• [Directions for this task]:
Below are some records; retype all of them exactly.

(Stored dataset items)
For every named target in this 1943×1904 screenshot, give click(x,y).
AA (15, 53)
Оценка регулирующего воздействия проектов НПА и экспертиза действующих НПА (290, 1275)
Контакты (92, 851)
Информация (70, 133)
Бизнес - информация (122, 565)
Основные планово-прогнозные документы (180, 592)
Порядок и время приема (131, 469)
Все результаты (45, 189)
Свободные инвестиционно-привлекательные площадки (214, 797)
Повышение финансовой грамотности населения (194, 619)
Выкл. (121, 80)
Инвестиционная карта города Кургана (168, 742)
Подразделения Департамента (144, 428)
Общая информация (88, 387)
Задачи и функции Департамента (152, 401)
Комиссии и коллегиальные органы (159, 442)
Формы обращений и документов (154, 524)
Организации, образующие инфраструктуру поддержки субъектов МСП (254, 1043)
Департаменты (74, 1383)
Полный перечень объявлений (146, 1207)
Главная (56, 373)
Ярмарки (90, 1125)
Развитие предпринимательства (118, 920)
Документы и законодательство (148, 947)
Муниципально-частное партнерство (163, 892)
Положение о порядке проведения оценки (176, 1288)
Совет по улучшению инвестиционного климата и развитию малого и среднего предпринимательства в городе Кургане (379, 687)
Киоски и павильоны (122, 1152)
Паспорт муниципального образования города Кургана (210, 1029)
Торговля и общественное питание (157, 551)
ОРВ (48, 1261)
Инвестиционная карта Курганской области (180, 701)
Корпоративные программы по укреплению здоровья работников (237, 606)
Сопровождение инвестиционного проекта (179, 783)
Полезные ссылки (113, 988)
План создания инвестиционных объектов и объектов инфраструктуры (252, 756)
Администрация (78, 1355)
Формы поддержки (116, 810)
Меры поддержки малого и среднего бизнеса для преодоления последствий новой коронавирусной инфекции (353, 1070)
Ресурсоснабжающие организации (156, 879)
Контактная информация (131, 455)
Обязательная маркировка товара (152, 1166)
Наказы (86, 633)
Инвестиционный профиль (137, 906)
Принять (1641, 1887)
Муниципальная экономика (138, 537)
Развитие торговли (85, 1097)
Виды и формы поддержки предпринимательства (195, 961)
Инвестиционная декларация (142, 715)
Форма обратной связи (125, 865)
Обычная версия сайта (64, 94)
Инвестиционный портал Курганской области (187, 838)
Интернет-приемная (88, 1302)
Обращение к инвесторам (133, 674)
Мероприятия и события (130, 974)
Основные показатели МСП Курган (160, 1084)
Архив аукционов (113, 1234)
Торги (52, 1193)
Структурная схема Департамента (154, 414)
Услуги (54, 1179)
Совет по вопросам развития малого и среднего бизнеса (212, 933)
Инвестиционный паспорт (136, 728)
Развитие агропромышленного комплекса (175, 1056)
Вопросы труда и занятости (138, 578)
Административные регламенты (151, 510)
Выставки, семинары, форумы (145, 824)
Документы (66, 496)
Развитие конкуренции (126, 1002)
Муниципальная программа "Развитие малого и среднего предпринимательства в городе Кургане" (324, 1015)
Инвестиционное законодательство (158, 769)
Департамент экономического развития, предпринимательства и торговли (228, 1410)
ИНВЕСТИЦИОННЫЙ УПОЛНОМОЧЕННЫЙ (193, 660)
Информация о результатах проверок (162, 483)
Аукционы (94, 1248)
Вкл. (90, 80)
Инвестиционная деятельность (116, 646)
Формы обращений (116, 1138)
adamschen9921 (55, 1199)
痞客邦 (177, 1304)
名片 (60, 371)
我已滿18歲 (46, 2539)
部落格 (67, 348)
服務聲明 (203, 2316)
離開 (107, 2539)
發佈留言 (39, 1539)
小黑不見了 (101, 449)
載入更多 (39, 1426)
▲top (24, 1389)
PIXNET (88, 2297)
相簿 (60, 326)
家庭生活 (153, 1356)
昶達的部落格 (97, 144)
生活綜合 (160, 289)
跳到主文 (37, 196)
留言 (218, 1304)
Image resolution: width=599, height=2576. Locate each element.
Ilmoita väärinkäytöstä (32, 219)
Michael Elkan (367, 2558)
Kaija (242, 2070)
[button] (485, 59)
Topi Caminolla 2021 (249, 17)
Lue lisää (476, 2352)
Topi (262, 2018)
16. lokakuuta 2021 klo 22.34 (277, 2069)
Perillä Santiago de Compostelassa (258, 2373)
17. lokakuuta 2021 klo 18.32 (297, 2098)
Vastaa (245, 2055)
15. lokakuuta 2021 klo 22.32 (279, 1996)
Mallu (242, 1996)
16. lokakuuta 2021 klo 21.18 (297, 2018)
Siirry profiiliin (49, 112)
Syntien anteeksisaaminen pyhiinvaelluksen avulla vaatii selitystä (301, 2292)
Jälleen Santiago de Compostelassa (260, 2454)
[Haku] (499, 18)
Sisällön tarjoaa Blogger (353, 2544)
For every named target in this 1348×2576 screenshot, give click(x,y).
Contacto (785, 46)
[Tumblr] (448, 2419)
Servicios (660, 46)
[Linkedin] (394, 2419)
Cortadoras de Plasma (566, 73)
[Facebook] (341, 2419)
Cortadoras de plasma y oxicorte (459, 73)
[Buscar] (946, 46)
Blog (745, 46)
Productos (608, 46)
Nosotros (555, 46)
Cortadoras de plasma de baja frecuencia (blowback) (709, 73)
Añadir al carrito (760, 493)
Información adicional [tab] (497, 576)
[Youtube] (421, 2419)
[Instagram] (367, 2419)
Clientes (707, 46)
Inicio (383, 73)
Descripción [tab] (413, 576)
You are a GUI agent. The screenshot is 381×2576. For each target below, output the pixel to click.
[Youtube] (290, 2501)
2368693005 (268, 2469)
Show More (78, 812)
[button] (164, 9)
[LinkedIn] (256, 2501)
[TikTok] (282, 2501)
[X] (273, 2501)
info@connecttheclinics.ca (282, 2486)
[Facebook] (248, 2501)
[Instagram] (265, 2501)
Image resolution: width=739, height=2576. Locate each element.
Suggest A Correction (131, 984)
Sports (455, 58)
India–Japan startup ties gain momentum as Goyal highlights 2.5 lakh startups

• [Answer to this exercise]:
For every named target in this 1943×1904 screenshot, give click(x,y).
AA (15, 53)
Оценка регулирующего воздействия проектов НПА и экспертиза действующих НПА (290, 1275)
Контакты (92, 851)
Информация (70, 133)
Бизнес - информация (122, 565)
Основные планово-прогнозные документы (180, 592)
Порядок и время приема (131, 469)
Все результаты (45, 189)
Свободные инвестиционно-привлекательные площадки (214, 797)
Повышение финансовой грамотности населения (194, 619)
Выкл. (121, 80)
Инвестиционная карта города Кургана (168, 742)
Подразделения Департамента (144, 428)
Общая информация (88, 387)
Задачи и функции Департамента (152, 401)
Комиссии и коллегиальные органы (159, 442)
Формы обращений и документов (154, 524)
Организации, образующие инфраструктуру поддержки субъектов МСП (254, 1043)
Департаменты (74, 1383)
Полный перечень объявлений (146, 1207)
Главная (56, 373)
Ярмарки (90, 1125)
Развитие предпринимательства (118, 920)
Документы и законодательство (148, 947)
Муниципально-частное партнерство (163, 892)
Положение о порядке проведения оценки (176, 1288)
Совет по улучшению инвестиционного климата и развитию малого и среднего предпринимательства в городе Кургане (379, 687)
Киоски и павильоны (122, 1152)
Паспорт муниципального образования города Кургана (210, 1029)
Торговля и общественное питание (157, 551)
ОРВ (48, 1261)
Инвестиционная карта Курганской области (180, 701)
Корпоративные программы по укреплению здоровья работников (237, 606)
Сопровождение инвестиционного проекта (179, 783)
Полезные ссылки (113, 988)
План создания инвестиционных объектов и объектов инфраструктуры (252, 756)
Администрация (78, 1355)
Формы поддержки (116, 810)
Меры поддержки малого и среднего бизнеса для преодоления последствий новой коронавирусной инфекции (353, 1070)
Ресурсоснабжающие организации (156, 879)
Контактная информация (131, 455)
Обязательная маркировка товара (152, 1166)
Наказы (86, 633)
Инвестиционный профиль (137, 906)
Принять (1641, 1887)
Муниципальная экономика (138, 537)
Развитие торговли (85, 1097)
Виды и формы поддержки предпринимательства (195, 961)
Инвестиционная декларация (142, 715)
Форма обратной связи (125, 865)
Обычная версия сайта (64, 94)
Инвестиционный портал Курганской области (187, 838)
Интернет-приемная (88, 1302)
Обращение к инвесторам (133, 674)
Мероприятия и события (130, 974)
Основные показатели МСП Курган (160, 1084)
Архив аукционов (113, 1234)
Торги (52, 1193)
Структурная схема Департамента (154, 414)
Услуги (54, 1179)
Совет по вопросам развития малого и среднего бизнеса (212, 933)
Инвестиционный паспорт (136, 728)
Развитие агропромышленного комплекса (175, 1056)
Вопросы труда и занятости (138, 578)
Административные регламенты (151, 510)
Выставки, семинары, форумы (145, 824)
Документы (66, 496)
Развитие конкуренции (126, 1002)
Муниципальная программа "Развитие малого и среднего предпринимательства в городе Кургане" (324, 1015)
Инвестиционное законодательство (158, 769)
Департамент экономического развития, предпринимательства и торговли (228, 1410)
ИНВЕСТИЦИОННЫЙ УПОЛНОМОЧЕННЫЙ (193, 660)
Информация о результатах проверок (162, 483)
Аукционы (94, 1248)
Вкл. (90, 80)
Инвестиционная деятельность (116, 646)
Формы обращений (116, 1138)
adamschen9921 (55, 1199)
痞客邦 (177, 1304)
名片 (60, 371)
我已滿18歲 (46, 2539)
部落格 (67, 348)
服務聲明 (203, 2316)
離開 (107, 2539)
發佈留言 (39, 1539)
小黑不見了 (101, 449)
載入更多 (39, 1426)
▲top (24, 1389)
PIXNET (88, 2297)
相簿 (60, 326)
家庭生活 (153, 1356)
昶達的部落格 (97, 144)
生活綜合 (160, 289)
跳到主文 (37, 196)
留言 (218, 1304)
Image resolution: width=599, height=2576. Locate each element.
Ilmoita väärinkäytöstä (32, 219)
Michael Elkan (367, 2558)
Kaija (242, 2070)
[button] (485, 59)
Topi Caminolla 2021 (249, 17)
Lue lisää (476, 2352)
Topi (262, 2018)
16. lokakuuta 2021 klo 22.34 (277, 2069)
Perillä Santiago de Compostelassa (258, 2373)
17. lokakuuta 2021 klo 18.32 (297, 2098)
Vastaa (245, 2055)
15. lokakuuta 2021 klo 22.32 (279, 1996)
Mallu (242, 1996)
16. lokakuuta 2021 klo 21.18 (297, 2018)
Siirry profiiliin (49, 112)
Syntien anteeksisaaminen pyhiinvaelluksen avulla vaatii selitystä (301, 2292)
Jälleen Santiago de Compostelassa (260, 2454)
[Haku] (499, 18)
Sisällön tarjoaa Blogger (353, 2544)
For every named target in this 1348×2576 screenshot, give click(x,y).
Contacto (785, 46)
[Tumblr] (448, 2419)
Servicios (660, 46)
[Linkedin] (394, 2419)
Cortadoras de Plasma (566, 73)
[Facebook] (341, 2419)
Cortadoras de plasma y oxicorte (459, 73)
[Buscar] (946, 46)
Blog (745, 46)
Productos (608, 46)
Nosotros (555, 46)
Cortadoras de plasma de baja frecuencia (blowback) (709, 73)
Añadir al carrito (760, 493)
Información adicional [tab] (497, 576)
[Youtube] (421, 2419)
[Instagram] (367, 2419)
Clientes (707, 46)
Inicio (383, 73)
Descripción [tab] (413, 576)
You are a GUI agent. The screenshot is 381×2576. For each target below, output the pixel to click.
[Youtube] (290, 2501)
2368693005 (268, 2469)
Show More (78, 812)
[button] (164, 9)
[LinkedIn] (256, 2501)
[TikTok] (282, 2501)
[X] (273, 2501)
info@connecttheclinics.ca (282, 2486)
[Facebook] (248, 2501)
[Instagram] (265, 2501)
Image resolution: width=739, height=2576. Locate each element.
Suggest A Correction (131, 984)
Sports (455, 58)
India–Japan startup ties gain momentum as Goyal highlights 2.5 lakh startups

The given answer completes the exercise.